I did a little research with some friends on my email groups and on my favorite blogs and I talked with his DAN doctor today. So what I have concluded is, I would like to try him on Magnesium Citrate to clean him out, if we get to do this from home :), then start him on a daily dosage of vitamin C 2000-3000 mg a day and fiber sure. We'll see what his Gastro doctor thinks about it. I have this feeling they are not going to like it very much, but I am praying they will be willing to work with me on it.

Oh ya, you were probably wondering why I titled my blog that :) well see this picture....he was insistant about lining his action figure guys all up today, over and over and over again :) OH the JOYS of autism :) Look at how perfect they are? They all are standing the same way, except Buzz cause he will only stand up one way, and do you know how difficult it is to get that Buzz Lightyear to stand up on his own like that?? I have a hard time getting him to stand up on his own! Pretty amazing some of the things he can do :) I like this picture so much I have decided to add this wonderful trait of handsomes to my blog title :) Seems fitting don't you think?

Much Love,

Lisa

Up.... then down again

Yesterday was an amazing day for Matthias as you can see by my previous post. He has made HUGE gains in certain areas and I am so grateful for all of them!

But today, well his poor tummy is taking a turn backwards again :(. The past 4-5 months we have been struggling with his stools(see previous post on the poops). First its diarrhea, then he is constipated. The constipation is the worst because he just feels so miserable and he gets this glazed look over his eyes and he stares into space until he is able to pass it, and that sometimes can take up to 4-5 days. This roller coaster of autism just never stops surprising me. I feel so badly for my son, it hurts me to see how much pain he is in, and to see that he has learned to live with pain. Rarely does he ever even say to me, my tummy hurts or I don't feel good. I think in his 5 years of life I have heard him say that to me two times. No child should ever have to live with the pain he is in constantly.

So, tomorrow morning I am taking him in to Phoenix Children's to get an xray to see how impacted he is. If its as bad as the doctor thinks it is, he will have to be admitted to solve the problem. We are praying that it is not that bad, and that it can be handled here at home with a new regimen of his Miralax dose.
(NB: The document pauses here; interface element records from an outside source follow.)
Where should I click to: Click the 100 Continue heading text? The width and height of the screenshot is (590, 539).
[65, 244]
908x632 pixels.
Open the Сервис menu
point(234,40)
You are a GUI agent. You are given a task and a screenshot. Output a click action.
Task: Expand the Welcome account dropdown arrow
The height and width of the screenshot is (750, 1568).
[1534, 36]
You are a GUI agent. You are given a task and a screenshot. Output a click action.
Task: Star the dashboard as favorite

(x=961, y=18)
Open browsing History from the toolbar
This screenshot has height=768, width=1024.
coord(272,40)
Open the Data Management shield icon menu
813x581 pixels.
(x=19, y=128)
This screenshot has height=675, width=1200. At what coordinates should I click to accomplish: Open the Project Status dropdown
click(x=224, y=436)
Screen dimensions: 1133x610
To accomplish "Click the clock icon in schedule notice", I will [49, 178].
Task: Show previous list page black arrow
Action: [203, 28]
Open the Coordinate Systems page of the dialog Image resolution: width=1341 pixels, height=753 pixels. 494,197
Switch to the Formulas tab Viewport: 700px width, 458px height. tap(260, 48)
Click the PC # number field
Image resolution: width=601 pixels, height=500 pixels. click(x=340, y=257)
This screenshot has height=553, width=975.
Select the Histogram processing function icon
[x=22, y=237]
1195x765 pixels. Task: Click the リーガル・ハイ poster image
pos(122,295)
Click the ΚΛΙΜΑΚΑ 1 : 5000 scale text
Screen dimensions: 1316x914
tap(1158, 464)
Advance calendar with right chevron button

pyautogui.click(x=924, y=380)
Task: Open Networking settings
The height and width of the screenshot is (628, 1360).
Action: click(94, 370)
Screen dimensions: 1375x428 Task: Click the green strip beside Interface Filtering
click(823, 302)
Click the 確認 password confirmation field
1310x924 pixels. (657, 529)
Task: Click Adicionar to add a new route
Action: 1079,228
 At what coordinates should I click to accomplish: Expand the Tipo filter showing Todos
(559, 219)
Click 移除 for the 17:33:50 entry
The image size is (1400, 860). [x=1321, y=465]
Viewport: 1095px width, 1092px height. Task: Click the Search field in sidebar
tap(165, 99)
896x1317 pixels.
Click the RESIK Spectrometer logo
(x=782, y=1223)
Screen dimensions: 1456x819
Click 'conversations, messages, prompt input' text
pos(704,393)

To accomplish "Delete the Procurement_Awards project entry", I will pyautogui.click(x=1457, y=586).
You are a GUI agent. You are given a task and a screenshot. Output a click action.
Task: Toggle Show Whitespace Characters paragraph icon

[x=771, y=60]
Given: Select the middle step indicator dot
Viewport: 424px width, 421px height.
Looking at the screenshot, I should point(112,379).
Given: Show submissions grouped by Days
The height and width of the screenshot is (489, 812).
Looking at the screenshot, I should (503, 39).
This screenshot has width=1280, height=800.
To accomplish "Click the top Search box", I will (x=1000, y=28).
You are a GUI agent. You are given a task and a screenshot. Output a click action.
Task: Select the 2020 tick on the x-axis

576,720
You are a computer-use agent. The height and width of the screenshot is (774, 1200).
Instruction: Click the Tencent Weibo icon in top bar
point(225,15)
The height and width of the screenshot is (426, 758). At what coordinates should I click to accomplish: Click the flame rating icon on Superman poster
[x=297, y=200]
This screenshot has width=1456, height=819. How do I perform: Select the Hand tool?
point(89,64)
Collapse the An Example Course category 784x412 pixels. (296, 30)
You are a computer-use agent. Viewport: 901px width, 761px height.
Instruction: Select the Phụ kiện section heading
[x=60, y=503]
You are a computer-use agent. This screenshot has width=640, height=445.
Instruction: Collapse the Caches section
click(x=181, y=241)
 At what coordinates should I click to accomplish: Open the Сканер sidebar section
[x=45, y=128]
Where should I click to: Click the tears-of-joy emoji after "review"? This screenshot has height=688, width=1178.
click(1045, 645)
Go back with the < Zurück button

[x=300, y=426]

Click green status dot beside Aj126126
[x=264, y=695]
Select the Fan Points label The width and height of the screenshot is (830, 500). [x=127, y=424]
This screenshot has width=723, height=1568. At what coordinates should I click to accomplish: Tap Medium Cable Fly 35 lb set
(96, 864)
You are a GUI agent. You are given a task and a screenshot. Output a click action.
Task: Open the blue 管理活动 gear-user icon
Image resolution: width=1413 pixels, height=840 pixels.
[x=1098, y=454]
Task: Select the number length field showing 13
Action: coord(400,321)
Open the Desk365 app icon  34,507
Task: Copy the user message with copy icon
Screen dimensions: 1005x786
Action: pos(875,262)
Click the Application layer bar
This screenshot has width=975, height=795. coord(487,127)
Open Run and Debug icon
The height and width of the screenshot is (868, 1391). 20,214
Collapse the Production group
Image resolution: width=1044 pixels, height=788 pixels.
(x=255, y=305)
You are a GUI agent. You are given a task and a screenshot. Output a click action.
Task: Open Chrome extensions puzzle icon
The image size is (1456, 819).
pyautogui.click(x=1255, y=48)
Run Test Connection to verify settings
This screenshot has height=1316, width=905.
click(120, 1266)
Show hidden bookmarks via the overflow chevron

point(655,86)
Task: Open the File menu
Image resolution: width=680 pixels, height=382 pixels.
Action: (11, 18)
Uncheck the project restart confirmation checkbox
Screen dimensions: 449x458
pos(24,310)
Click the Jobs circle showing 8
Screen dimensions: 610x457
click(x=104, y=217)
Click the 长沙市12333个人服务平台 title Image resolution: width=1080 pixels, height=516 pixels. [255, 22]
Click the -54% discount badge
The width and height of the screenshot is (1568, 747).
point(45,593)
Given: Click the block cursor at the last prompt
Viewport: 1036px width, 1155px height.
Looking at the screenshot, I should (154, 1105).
I have to say, its difficult for any child to get an xray. But for Matthias, well its even MORE difficult! His whole life, he has been in and out of doctors offices, ER's, urgent cares for one reason or another and he is petrified of them now. So I am praying, and having others pray that things will go smoothly for us tomorrow morning. Will you pray for us too :)

Either way it goes I know God has it all under control.

Much Love!

Lisa

BLOWN AWAY!!!

See this picture here, the one on the red sheet of paper, the one I am proudly hanging on our bulletin board with all his other pictures. Well there is something extra special about this picture. Why? You may ask? Well let me tell you :)

Matthias had OT today, with his new therapist Ms.Nicole. We went into the beautiful facility and into his special room she had set up for him and she worked on all kinds of fine motor skills and texture stuff, and then she sat him down to draw a picture of the Elephant he was so interested in. At first he was very reluctant as usual, so she drew the head, eyes, nose and mouth. Then she asked him to point to were his ears should go and he pointed and then she gave him a marker to draw and GUESS WHAT!! HE DID IT, ALL BY HIMSELF!! He has NEVER EVER done that. I was so excited, I started to cry. He did the same thing with drawing the hands too!!! I am so proud of him!!!!!

Like always say, the little things are so HUGE!!! More progress made by little handsome!

Much Love from a very proud Momma :)

Lisa

I wish.....

First I have to say this beautiful picture is provided by a wonderful ministry called To Write their names in the sand. I have their link on my side bar.

So I have been following a wonderful blog for a little baby named April Rose and her wonderful mother. I was so moved by her story when I first read it because she is in the same place I was in life with my first born son Keane. An unmarried Christian girl pregnant and with an unknown expectancy of her little babys life in the balance.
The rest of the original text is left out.